After the mausoleum we went along Wadi Tiwi, which is proper nice and definitely worth a visit. Even driving through it is an amazing experience, through the nice villages and palm trees along the riverside, although it was mostly empty when we went. Unfortunately this Wadi flooded the week after we went and we saw it on the news frequently which was extremely sad to see. Everyone there was very friendly and was giving us directions and the views were amazing. To get there, you have to turn off at the town of Tiwi and follow the Wadi Tiwi riverbed as far as you wish to go! This wadi runs parallel to Wadi Shab which also looked great, but was more of a walking trail which we didn’t have time for.

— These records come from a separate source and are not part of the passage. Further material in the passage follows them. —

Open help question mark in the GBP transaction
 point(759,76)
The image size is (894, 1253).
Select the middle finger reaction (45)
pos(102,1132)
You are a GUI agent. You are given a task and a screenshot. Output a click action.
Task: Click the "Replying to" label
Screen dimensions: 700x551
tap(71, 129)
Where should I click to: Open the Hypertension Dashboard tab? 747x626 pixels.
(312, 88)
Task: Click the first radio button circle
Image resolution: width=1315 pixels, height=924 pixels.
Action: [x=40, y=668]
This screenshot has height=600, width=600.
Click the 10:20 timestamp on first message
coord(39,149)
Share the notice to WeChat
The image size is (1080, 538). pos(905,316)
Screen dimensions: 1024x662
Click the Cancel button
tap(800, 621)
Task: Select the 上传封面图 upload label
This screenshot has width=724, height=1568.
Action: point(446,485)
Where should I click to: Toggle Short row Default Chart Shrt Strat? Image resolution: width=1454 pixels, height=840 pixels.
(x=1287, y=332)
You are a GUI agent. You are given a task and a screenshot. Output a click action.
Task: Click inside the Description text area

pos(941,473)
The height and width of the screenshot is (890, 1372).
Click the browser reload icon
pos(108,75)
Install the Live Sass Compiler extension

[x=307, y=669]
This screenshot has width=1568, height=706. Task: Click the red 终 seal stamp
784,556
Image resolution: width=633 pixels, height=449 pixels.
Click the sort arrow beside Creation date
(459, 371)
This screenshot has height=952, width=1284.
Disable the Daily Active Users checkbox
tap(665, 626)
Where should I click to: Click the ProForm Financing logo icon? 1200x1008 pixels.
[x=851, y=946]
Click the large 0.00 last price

After we made it back out of the wadi we made our final stop, the Bimmah Sinkhole. This was pretty cool to see and it was surrounded by gardens, but for me it was a bit too crowded and also has too much plastic for my liking.

Bimmah Sinkhole

After 5 days on the road we checked in to the Shangri-La Barr Al Jissah Resort & Spa on the east side of Muscat, and what a place! It was the perfect place to relax for a couple of nights, everything was very well decorated and thought about with amazing views of the sea and rocks. The hotel was huge with several sections but still had very typical Omani architecture and stylings, restaurants and bars for everyone. We made the most of the happy hours here, celebrated a birthday and fully relaxed as an amazing end to the trip!

Shangri-La Barr Al Jissah Resort & Spa, Muscat

Day 6 – 7 / Muscat

While in the resort, we still went to central Muscat to do some souq shopping and popped over to see the Sultan Qaboos Grand Mosque in the west side of Muscat, which was closed but still looked amazing from the outside. Muscat is a very sprawled out city but with a car it is still quite easy to navigate and see. Some of the main souqs themselves close at night, but the streets in the Mutrah area of east Muscat are still bustling with locals, vendors and other stalls, which is where we grabbed our famous Omani frankincense and oud, must-gets from Oman!

Mutrah Souq, Muscat

Driving in Oman was pretty easy and clear and felt very safe, only driving through the tight wadi roads were a bit tricky but we had no problems. I would probably recommend a 4×4 if you plan to do to the mountains such as Djabal Sjams, but you can get away without one, even when visiting the desert. I wish we had more time in the country as everyone was very nice and friendly and welcoming to us, especially after we bought the local Omani hats which you must do immediately! The food was mostly quite typical Arabian which was delicious, but there is usually still plenty of choice, especially in Muscat, such as the incredible red burgers that we had in Nizwa!